╭─ Record set
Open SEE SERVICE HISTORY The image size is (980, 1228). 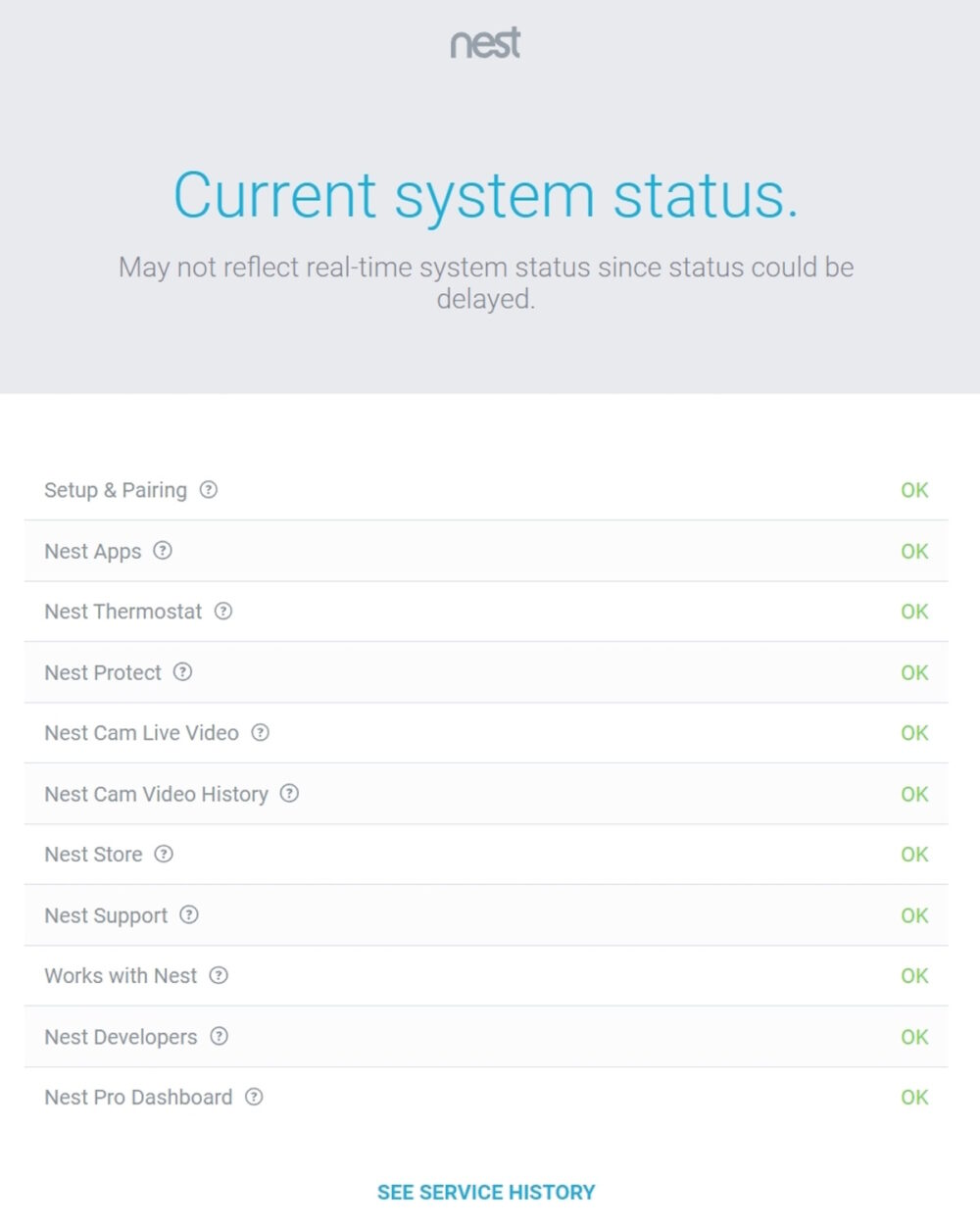click(485, 1192)

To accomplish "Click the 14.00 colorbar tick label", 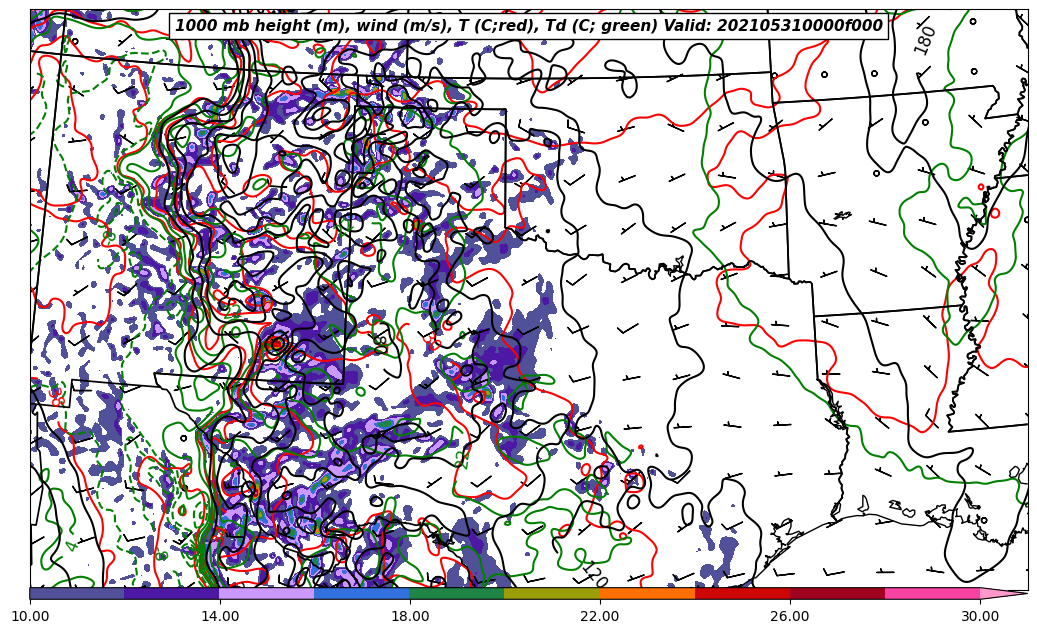I will coord(220,616).
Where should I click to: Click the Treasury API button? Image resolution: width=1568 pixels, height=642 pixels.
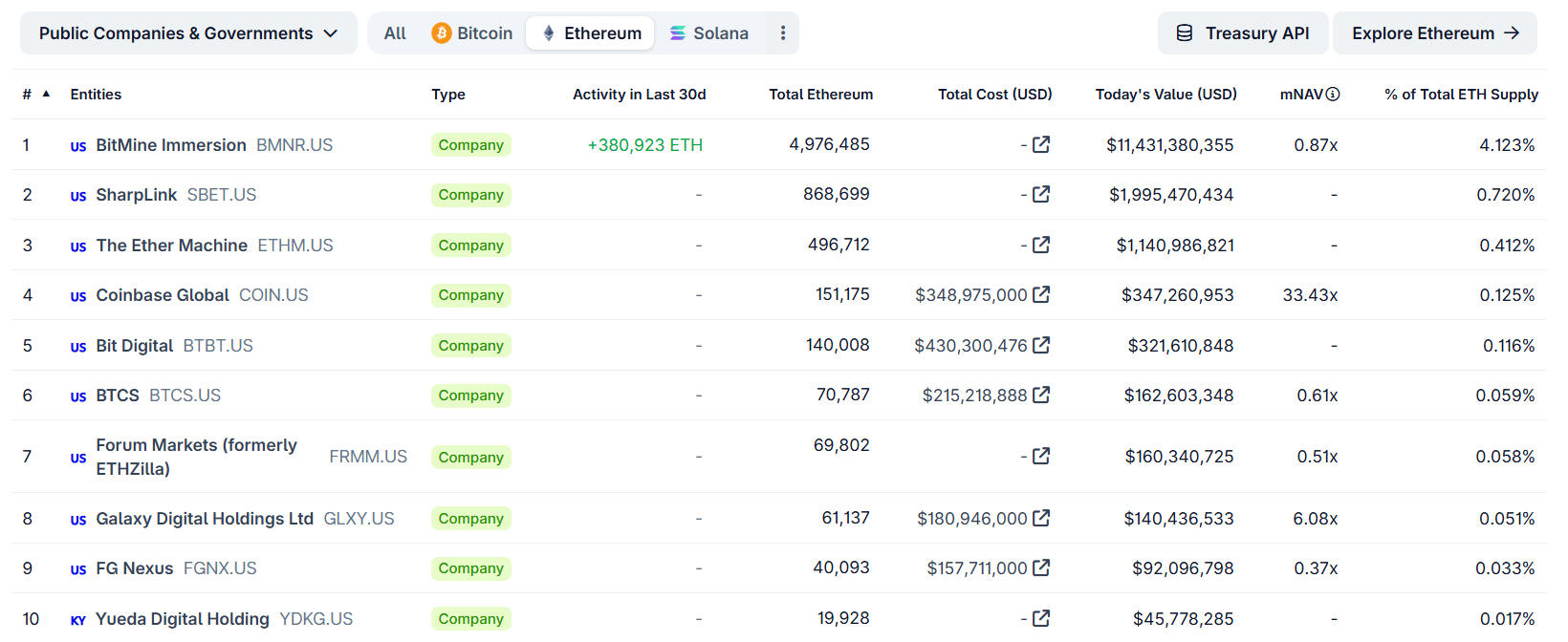(1242, 33)
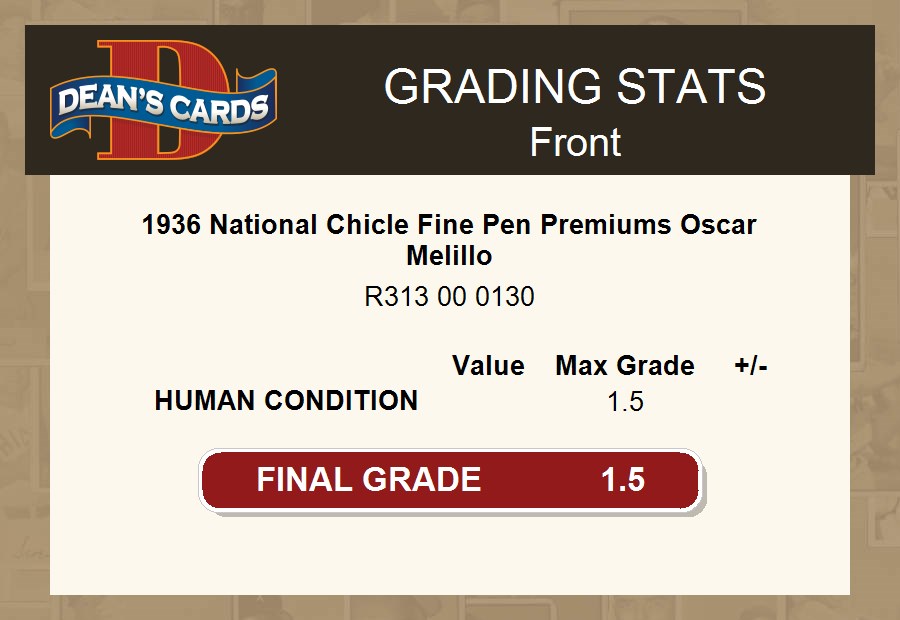The height and width of the screenshot is (620, 900).
Task: Click the name Melillo on the second line
Action: (449, 256)
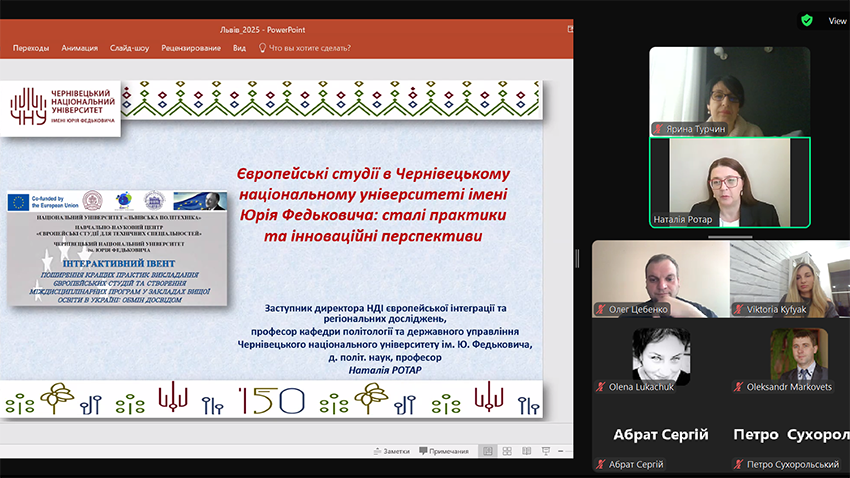Screen dimensions: 850x478
Task: Click the muted mic icon beside Олег Цебенко
Action: 600,310
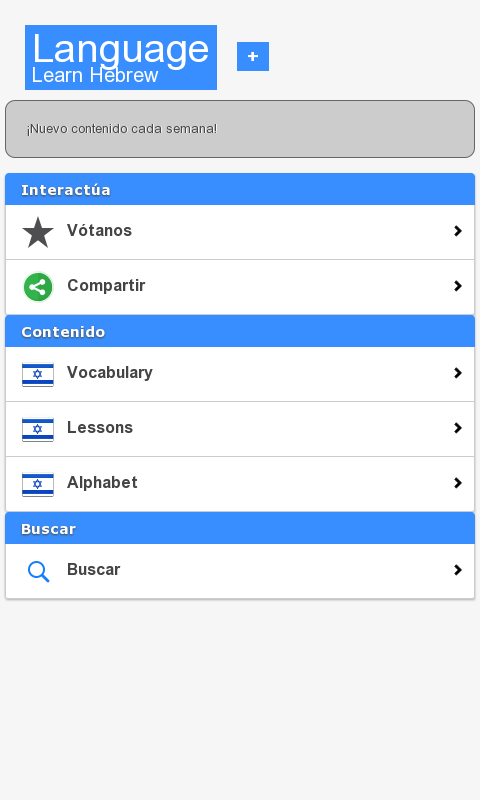Open the Vocabulary menu item
The image size is (480, 800).
(240, 374)
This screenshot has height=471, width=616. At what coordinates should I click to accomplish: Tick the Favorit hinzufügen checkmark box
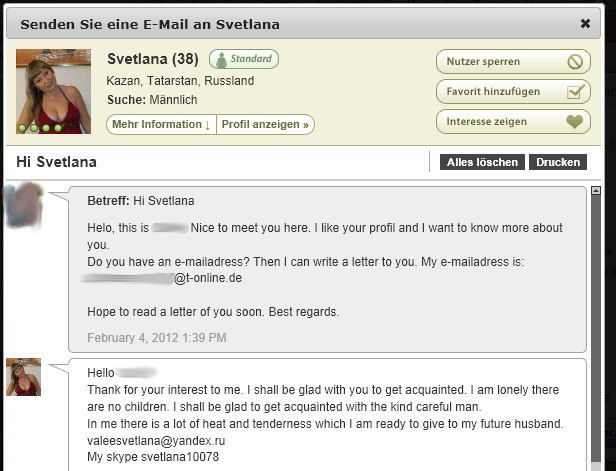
╰─
_Task objective_
Put the lines from the one with "Where should I" up to and including the one with "Open the Vocabulary menu item" into a numbered list, skipping blank lines and leaving out the pictures.

_Solution to this problem_
1. Where should I click to: Click the Treasury API button? Image resolution: width=1568 pixels, height=642 pixels.
2. (1242, 33)
3. The height and width of the screenshot is (620, 900).
4. Task: Click the name Melillo on the second line
5. Action: (449, 256)
6. Screen dimensions: 850x478
7. Task: Click the muted mic icon beside Олег Цебенко
8. Action: 600,310
9. Open the Vocabulary menu item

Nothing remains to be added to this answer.